Going through the entries below, work out how many lines have the string "will" in them. Give the number and nothing more.
SUPPLIED MATERIAL below:
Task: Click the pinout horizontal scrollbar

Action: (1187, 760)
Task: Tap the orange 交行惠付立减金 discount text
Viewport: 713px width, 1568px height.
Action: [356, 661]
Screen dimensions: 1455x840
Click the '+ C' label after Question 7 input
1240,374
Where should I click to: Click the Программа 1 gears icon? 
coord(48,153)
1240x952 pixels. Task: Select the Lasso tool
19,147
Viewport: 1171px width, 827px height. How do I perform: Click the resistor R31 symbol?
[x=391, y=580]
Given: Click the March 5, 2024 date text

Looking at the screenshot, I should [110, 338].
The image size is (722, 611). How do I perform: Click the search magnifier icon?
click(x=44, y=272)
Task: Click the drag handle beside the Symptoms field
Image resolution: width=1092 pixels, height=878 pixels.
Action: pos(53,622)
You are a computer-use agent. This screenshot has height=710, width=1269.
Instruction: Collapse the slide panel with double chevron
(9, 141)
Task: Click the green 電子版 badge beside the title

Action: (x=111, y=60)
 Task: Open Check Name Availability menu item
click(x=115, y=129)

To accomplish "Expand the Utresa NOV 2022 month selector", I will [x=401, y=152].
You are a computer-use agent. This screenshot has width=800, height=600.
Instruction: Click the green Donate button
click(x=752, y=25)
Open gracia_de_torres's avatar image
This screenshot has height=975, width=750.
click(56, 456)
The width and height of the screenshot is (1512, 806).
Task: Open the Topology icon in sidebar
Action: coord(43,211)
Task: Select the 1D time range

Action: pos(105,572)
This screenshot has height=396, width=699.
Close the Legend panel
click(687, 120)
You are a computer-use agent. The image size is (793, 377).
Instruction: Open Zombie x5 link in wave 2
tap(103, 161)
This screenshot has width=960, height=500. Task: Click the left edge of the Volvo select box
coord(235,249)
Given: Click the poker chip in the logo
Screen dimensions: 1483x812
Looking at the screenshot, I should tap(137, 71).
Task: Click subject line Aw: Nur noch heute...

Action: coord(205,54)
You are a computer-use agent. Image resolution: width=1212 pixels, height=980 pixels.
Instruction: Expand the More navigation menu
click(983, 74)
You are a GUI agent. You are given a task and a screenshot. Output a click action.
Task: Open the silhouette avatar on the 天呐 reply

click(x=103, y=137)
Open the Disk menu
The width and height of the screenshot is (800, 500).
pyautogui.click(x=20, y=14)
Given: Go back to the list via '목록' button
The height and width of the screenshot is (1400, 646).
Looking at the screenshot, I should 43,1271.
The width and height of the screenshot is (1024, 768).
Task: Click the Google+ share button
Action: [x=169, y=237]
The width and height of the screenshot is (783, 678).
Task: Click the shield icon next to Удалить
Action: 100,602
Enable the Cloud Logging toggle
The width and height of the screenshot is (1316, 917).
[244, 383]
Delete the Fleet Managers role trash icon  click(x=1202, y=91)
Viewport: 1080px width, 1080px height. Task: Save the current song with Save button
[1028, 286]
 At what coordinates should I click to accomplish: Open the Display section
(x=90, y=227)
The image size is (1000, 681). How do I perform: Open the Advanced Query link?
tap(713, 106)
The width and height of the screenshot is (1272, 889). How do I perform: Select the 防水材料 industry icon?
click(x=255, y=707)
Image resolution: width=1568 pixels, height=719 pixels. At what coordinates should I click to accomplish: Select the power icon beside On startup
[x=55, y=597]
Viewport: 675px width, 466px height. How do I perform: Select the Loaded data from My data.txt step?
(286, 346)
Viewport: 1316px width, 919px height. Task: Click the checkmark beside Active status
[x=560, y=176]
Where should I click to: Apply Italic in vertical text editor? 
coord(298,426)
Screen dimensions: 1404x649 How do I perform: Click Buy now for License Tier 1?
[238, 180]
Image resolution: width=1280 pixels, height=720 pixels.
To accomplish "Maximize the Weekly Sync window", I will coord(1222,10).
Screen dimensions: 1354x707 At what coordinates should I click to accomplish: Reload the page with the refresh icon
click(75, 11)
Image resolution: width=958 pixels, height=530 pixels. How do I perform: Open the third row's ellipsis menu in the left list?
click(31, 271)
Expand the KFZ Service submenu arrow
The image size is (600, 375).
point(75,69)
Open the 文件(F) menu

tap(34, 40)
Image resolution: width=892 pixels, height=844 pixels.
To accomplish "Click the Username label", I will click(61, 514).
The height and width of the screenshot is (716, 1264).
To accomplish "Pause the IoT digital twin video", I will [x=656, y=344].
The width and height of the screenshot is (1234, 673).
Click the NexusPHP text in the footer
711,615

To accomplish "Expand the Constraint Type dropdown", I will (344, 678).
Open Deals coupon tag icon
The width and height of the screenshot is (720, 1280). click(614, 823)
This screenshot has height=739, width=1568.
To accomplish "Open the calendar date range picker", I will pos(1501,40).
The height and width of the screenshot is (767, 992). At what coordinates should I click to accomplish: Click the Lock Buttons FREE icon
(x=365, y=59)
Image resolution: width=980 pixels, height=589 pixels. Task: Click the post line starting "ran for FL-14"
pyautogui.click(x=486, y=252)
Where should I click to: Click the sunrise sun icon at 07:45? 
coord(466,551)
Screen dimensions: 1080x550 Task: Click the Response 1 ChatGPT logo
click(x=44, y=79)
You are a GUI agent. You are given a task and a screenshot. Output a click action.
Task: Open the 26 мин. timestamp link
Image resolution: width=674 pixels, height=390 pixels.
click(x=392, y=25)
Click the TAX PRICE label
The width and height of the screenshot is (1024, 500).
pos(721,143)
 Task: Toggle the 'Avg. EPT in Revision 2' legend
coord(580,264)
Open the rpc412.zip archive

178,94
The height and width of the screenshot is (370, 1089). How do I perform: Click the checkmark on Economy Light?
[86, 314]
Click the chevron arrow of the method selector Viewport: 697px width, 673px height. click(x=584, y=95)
End of SUPPLIED MATERIAL.
▶ [SOLUTION TO THIS PROBLEM]:
6